Let’s take a look at an example:

sqmea_r = MEA.return_mea('SqMEA-5-30um')
center_electrode = sqmea_r.dim[0] // 2

# Activate all electrodes
sqmea_r.set_random_currents(mean=0, sd=10000)
reduced_points = points[:10]
sqmea_r.points_per_electrode = 100

# compute electric potential and return stimulation points
vp, stim_points = sqmea_r.compute_field(reduced_points, return_stim_points=True)
_  = plt.plot(stim_points[:, 1], stim_points[:, 2], '*')
_ = plt.axis('equal')
_images/mea_stimulation_33_0.png

The stimulation points are within the electrode square. Stimulation positions are consistent with after probe shifts and rotations:

sqmea_r.move([0,500,0])
sqmea_r.rotate([1, 0, 0], 45)

# compute electric potential and return stimulation points
vp, stim_points = sqmea_r.compute_field(reduced_points, return_stim_points=True)
_  = plt.plot(stim_points[:, 1], stim_points[:, 2], '*')
_ = plt.axis('equal')
_images/mea_stimulation_35_0.png

The effect of the electrode finite size on the electric potential in proximity of the stimulation site is shown in the MEA_plotting section.

Temporal dynamics

So far, we used static currents, but the effect of current dynamics can be very important for exciting neurons. Temporal vatying currents can be easily implemented with the MEAutility package.

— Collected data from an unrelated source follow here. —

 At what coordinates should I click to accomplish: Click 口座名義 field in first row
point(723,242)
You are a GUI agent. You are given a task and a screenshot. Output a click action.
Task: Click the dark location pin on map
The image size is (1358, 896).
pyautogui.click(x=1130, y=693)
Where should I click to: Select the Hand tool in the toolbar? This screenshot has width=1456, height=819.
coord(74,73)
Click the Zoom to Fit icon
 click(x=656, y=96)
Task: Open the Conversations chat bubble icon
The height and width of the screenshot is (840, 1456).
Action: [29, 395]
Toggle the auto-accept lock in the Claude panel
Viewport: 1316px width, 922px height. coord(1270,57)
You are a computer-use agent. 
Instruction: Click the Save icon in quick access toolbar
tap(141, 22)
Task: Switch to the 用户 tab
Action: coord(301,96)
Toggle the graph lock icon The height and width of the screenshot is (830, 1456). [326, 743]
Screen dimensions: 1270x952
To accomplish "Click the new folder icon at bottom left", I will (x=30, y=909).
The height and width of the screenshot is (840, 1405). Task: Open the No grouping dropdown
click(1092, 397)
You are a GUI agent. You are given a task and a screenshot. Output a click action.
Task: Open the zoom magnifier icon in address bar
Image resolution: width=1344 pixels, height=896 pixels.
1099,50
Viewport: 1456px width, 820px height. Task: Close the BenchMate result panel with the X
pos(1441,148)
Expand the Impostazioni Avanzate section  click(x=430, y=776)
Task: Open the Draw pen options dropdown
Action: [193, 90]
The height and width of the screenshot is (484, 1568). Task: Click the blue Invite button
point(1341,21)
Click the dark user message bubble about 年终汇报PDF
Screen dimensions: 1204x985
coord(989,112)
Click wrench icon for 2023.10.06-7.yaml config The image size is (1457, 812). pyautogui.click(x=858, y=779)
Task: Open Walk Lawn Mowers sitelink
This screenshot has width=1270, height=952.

Let’s instantiate a new MEA object and set a monopolar biphasic source with 2 pulses:

sqmea = MEA.return_mea('SqMEA-10-15um')
center_electrode = sqmea.dim[0] // 2

ntimes = 100
bipolar_source = np.zeros(ntimes)
bipolar_source[10:20] = 10000
bipolar_source[25:35] = -10000
bipolar_source[50:60] = 10000
bipolar_source[65:75] = -10000

_ = plt.plot(bipolar_source)
_images/mea_stimulation_38_1.png
# the current can be set directly accessing the electrode current
sqmea[center_electrode][center_electrode].current = bipolar_source

# OR

# using set_current() (get_linear_id returns the index of the matrix in the linear array)
sqmea.set_current(sqmea.get_linear_id(center_electrode+2, center_electrode+2), bipolar_source)
_ = plt.matshow(sqmea.currents)
_images/mea_stimulation_40_0.png

Computing the electrical potential returns un array when currents have temporal dynamics:

vp = sqmea.compute_field(points[:100])
print(vp.shape)
_ = plt.plot(vp.T)
(100, 100)
_images/mea_stimulation_43_1.png

As expected the potential becomes lower moving further away from the probe!